Galego do Bongô celebra um personagem que existiu de fato, um desses notáveis brasileiros que surgem e desaparecem e cuja desaparição não parece alterar bulhufas, mas que causa uma ventania lá na frente, um furacão nos mistérios da criatividade. Dona Menina é um reggae de infusão. Há alguns corinhos francamente raulseixistas no disco (cortesia das vozes de Simone Julian, Rubens Nardo, Tata Fernandes e Jair Xavier), outras levadas luizmelodiosas, mas não se faz salamaleque especial a uma ou ou outra referência ou gênero musical. Tudo está a serviço de um corpo uno, uma maravilhosa viagem pela percepção da música, de sua essencialidade social, afetiva, sentimental, política.

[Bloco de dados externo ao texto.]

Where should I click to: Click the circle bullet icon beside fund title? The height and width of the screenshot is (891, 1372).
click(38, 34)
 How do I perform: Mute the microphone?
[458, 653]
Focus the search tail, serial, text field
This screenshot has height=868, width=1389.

Produzido por Edvaldo, Daniel Szafran, Reinaldo Chulapa e Luiz Waack, o disco foi gravado entre março e junho deste ano nos estúdios DSZ Records, em São Paulo. Um disco com esse grau de artesanato e coragem, disponível em todas as plataformas de música, e você aí perdendo tempo com esses profetas do Admirável Mundo Novo que volta e meia anunciam um futuro em que a IA transformará uma multidão de fãs em “criadores de música”. Não existe uma música que vá ganhar significado pela infinita janela de combinações matemáticas; toda grande música já carrega em si o seu próprio sentido.